Exercise description: Reproduce the items from the line that has "Click the far-right zoom trackside board" through the line that has "(x=562, y=639)", substituting "Continue button" for "Next button" and leaving everything else unchanged.

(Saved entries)

::::

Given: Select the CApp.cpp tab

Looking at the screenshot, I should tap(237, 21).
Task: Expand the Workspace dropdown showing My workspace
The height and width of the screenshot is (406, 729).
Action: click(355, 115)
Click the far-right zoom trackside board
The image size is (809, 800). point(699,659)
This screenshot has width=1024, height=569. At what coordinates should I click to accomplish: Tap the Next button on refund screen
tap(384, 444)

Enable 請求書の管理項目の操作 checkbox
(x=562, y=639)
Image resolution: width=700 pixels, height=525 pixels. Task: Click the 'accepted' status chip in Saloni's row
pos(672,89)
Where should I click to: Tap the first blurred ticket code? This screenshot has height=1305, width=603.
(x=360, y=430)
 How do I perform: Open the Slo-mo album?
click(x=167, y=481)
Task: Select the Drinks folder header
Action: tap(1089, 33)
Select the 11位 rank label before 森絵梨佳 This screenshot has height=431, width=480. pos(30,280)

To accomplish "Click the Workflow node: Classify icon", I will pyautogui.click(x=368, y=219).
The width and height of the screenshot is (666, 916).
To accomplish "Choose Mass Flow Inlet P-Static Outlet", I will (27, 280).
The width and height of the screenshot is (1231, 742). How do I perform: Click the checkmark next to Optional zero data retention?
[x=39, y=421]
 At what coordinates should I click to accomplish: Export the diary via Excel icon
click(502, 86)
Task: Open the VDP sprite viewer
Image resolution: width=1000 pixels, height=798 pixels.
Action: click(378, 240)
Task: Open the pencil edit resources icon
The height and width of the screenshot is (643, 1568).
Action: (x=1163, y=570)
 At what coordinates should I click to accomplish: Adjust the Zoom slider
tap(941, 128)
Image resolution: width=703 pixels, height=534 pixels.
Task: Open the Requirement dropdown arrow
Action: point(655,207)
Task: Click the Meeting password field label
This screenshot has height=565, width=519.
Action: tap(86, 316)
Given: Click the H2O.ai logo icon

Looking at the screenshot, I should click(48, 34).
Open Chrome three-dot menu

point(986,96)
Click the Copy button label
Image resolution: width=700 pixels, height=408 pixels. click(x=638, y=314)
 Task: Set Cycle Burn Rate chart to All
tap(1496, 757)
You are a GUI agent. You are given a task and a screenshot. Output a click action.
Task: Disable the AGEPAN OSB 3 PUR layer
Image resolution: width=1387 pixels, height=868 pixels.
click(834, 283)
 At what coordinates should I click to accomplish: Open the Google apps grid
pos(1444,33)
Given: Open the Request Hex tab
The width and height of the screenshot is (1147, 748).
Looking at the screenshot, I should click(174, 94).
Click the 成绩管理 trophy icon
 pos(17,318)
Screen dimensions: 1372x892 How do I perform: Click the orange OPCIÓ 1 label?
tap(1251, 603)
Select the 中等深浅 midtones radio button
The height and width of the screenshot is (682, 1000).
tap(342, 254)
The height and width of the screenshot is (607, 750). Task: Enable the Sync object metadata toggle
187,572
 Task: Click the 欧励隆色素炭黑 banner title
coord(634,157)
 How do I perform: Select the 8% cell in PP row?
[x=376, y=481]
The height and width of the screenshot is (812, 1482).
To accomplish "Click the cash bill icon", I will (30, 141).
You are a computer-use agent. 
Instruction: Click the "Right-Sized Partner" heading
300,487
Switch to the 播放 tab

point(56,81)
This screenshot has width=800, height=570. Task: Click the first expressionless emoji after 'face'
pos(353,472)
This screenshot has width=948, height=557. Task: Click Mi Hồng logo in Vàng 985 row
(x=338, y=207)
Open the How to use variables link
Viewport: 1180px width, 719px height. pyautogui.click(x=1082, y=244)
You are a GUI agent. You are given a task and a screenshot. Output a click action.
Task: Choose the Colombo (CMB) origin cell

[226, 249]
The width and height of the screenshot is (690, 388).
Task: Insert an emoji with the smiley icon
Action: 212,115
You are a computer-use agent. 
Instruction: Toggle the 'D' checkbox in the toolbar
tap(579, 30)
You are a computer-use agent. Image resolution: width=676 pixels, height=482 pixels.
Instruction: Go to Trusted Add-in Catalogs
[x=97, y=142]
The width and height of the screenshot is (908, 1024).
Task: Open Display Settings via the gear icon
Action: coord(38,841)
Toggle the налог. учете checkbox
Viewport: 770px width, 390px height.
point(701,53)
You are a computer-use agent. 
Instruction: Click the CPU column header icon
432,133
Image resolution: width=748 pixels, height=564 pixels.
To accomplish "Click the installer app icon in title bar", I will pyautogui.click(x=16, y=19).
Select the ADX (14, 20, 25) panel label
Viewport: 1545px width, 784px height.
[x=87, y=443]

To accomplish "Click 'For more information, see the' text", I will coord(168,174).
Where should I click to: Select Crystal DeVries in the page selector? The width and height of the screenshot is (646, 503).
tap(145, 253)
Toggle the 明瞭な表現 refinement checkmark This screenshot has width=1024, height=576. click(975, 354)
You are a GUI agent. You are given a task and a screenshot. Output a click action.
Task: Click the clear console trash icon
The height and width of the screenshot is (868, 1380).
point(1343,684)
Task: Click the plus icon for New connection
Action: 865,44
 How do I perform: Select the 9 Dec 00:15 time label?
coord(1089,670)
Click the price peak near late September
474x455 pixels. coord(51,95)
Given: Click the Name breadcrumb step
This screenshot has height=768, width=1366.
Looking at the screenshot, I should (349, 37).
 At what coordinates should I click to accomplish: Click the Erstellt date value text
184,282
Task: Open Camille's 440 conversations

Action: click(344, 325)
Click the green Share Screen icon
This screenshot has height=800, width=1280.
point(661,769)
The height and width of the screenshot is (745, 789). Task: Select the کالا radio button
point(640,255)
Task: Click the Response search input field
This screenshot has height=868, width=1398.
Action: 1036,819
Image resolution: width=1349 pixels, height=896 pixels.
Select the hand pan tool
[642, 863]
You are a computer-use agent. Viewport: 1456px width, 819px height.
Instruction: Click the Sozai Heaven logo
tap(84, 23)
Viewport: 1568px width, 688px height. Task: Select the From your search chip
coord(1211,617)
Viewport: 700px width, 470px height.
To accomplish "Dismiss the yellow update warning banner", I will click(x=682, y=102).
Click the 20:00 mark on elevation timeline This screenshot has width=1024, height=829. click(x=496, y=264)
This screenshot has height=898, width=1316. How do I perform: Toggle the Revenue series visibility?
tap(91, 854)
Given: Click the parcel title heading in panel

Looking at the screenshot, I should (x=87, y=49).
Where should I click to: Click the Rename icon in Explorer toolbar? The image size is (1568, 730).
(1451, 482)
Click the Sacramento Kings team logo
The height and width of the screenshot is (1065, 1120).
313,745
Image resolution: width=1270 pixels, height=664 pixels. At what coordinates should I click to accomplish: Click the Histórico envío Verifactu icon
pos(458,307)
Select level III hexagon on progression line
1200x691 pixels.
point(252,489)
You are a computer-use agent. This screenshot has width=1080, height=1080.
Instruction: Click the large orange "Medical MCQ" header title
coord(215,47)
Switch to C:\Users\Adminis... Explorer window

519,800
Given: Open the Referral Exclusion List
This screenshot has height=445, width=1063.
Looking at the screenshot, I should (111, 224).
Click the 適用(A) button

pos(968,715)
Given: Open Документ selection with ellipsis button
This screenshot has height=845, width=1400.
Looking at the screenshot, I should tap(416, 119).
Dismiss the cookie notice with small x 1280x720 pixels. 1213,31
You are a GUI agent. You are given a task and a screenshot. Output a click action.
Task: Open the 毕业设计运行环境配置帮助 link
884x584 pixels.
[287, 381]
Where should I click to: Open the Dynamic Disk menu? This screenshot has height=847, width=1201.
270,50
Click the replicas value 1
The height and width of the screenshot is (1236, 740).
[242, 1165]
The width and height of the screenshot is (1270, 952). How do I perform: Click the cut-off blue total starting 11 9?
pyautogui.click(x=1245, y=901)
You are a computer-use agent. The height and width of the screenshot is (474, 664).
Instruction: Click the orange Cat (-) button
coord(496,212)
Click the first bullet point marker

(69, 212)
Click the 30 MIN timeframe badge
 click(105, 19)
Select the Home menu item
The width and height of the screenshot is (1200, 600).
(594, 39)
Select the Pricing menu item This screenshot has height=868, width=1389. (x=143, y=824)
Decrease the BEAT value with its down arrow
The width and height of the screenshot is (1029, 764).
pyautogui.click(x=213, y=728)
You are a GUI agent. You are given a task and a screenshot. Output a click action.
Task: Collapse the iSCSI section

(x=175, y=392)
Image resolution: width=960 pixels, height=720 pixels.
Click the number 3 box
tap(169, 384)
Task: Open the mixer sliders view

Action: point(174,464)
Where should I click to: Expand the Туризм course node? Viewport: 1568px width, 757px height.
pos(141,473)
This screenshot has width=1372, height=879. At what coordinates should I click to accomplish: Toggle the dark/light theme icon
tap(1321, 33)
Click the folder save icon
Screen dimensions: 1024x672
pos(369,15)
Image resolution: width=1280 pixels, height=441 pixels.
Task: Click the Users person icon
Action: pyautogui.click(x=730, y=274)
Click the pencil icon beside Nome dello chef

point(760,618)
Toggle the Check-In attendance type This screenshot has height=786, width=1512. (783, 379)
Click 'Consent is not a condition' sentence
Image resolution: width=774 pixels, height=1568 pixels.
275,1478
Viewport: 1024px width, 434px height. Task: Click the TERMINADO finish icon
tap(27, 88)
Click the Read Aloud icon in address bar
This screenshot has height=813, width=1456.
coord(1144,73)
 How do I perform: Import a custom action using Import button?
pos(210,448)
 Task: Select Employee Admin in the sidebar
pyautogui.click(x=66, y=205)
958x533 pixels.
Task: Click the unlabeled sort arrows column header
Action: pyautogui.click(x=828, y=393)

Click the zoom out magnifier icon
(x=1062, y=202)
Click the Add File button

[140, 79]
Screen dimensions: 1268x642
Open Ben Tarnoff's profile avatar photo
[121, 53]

::::

Result of this exercise:
Click the far-right zoom trackside board
The image size is (809, 800). point(699,659)
This screenshot has width=1024, height=569. At what coordinates should I click to accomplish: Tap the Continue button on refund screen
tap(384, 444)

Enable 請求書の管理項目の操作 checkbox
(x=562, y=639)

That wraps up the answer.